Judged by the common man’s standard, which, when all is said and done, is perhaps the right yardstick, it must be admitted that the state of things obtaining at present is disappointing. The landlords today are bereft of their property and the merchants and trading classes denuded of the profits of their business by high multi-point taxation. The wage-earning section, in which may be included the professional classes, the clerks and other persons engaged in similar situations, and the labourers employed in the industries including the cottage industries, and the vast mass of agriculturists, find their slightly augmented income more than swallowed by the abnormally high cost of living which is far higher today than in the days of British Rule.
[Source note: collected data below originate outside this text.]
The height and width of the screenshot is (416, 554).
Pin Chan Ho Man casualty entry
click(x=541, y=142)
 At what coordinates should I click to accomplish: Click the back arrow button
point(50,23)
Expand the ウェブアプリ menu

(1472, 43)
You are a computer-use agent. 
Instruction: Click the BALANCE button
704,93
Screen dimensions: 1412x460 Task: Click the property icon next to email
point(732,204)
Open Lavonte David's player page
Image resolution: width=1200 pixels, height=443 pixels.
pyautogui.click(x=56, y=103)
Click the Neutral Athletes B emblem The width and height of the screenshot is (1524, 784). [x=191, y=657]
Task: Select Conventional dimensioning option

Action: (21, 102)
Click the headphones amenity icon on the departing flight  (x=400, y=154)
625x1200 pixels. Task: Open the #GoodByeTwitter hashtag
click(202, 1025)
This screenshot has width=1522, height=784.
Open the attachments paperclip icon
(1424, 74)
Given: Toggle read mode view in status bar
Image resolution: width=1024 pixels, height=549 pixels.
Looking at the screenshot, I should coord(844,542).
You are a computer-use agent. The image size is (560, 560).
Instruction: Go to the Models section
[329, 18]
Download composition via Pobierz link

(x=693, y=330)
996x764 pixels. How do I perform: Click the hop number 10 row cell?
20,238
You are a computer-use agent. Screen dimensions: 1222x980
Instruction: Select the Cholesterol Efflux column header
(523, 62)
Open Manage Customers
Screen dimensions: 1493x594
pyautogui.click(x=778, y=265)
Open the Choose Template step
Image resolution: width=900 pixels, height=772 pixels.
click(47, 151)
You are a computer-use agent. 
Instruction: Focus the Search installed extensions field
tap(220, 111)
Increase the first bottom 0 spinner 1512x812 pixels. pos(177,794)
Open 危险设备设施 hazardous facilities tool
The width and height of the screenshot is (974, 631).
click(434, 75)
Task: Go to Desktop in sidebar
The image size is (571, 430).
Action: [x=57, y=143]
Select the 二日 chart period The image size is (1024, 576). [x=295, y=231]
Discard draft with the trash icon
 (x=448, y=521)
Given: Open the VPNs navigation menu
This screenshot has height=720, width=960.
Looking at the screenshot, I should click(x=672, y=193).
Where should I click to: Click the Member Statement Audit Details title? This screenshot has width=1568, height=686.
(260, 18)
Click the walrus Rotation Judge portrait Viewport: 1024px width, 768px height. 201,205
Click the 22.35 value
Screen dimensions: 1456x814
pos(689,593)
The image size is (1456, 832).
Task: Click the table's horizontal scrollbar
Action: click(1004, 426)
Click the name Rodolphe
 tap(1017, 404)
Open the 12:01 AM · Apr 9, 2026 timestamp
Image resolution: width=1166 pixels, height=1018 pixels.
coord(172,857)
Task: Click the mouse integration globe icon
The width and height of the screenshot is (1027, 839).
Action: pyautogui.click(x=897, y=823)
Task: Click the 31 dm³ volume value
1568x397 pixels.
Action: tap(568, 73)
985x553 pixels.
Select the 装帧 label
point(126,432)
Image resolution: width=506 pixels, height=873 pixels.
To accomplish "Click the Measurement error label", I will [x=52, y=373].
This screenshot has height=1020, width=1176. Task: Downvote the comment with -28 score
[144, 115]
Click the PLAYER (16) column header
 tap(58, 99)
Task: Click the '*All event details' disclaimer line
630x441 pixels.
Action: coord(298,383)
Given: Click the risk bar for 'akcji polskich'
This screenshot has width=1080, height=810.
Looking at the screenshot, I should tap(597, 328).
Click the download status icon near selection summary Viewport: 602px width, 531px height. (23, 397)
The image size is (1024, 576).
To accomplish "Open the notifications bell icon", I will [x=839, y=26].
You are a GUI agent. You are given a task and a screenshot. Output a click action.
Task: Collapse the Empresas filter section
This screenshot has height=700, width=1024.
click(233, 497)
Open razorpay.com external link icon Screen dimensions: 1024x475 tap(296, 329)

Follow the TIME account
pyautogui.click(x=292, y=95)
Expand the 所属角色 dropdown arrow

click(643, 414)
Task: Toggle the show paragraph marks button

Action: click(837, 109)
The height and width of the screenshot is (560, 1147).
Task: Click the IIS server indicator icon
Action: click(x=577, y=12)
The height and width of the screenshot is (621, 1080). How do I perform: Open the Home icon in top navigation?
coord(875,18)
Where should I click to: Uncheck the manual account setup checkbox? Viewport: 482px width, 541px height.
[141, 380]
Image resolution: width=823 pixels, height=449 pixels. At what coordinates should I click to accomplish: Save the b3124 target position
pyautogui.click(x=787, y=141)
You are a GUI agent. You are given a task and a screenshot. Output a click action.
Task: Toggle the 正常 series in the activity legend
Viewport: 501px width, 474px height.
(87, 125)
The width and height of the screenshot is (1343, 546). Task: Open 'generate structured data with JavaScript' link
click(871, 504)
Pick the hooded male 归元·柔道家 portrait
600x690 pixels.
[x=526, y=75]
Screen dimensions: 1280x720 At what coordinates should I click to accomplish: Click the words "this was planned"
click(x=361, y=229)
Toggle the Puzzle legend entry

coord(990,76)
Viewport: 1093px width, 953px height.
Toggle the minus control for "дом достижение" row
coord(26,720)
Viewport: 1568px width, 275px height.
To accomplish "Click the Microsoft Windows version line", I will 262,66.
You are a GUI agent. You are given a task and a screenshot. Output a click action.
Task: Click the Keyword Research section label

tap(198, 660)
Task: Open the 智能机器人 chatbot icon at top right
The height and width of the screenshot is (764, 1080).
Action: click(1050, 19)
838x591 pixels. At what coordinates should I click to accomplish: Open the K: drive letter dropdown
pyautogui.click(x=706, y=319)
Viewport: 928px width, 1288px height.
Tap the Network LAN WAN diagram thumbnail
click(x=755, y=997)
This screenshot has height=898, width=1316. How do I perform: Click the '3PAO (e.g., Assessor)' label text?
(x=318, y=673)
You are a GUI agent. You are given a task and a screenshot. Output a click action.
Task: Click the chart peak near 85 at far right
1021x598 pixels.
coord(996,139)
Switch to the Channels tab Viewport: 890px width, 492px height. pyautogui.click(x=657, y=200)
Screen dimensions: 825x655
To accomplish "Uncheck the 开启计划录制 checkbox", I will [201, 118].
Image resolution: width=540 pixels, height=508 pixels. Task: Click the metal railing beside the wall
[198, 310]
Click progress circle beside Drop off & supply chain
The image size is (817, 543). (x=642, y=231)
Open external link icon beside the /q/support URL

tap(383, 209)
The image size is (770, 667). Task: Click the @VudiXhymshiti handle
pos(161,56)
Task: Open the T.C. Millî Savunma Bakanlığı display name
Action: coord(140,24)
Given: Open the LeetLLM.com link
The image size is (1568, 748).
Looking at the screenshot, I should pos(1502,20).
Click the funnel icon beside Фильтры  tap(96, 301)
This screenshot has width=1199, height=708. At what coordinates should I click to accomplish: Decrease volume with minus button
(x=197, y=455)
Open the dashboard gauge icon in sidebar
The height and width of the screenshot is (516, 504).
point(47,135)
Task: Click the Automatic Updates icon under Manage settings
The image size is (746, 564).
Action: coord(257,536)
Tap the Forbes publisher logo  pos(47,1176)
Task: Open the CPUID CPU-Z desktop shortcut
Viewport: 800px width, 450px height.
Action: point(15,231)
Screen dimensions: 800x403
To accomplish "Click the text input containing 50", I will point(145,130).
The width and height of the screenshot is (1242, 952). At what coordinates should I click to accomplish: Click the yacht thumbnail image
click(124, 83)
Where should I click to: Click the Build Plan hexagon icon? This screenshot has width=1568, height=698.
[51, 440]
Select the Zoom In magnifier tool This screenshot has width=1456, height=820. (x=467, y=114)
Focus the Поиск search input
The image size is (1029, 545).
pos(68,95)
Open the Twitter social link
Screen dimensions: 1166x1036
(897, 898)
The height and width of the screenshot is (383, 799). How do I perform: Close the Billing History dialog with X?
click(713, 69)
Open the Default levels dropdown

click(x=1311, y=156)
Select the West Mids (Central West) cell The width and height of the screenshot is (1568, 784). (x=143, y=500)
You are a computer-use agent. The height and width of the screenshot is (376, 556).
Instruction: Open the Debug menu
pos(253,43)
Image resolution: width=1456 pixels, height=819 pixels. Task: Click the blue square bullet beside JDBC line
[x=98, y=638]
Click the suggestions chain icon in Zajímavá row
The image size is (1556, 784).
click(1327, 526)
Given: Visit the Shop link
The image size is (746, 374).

As to the day-to-day administration of Government departments and other quasi-administrative bodies and institutions with which they are far more intimately connected than with the larger issues of State policy, all classes and sections of the population, irrespective of their economic position, find that there has been a distinct deterioration and that corruption, arrogance, and inefficiency are rampant all round.

 

Though certain political parties in the country are taking advantage of economic distress of the people to foment political discontent, the man in the street is not yet so blinded by prejudice as not to appreciate, when properly told, that the deterioration in his economic condition is not entirely due to the mishandling of the country’s affairs by the Powers that be. But what he cannot follow, and perhaps rightly, is why in the wake of the British quitting India there should have come into existence this widespread corruption and inefficiency in the administration in most of the Government departments and quasi-public bodies and institutions. If the Governments at the Centre and in the States are not to be blamed for it, who else are to be? This is a question which proves difficult of answer, and in order to appreciate the difficulty one has to institute a cursory comparison with the position that prevailed under the previous regime.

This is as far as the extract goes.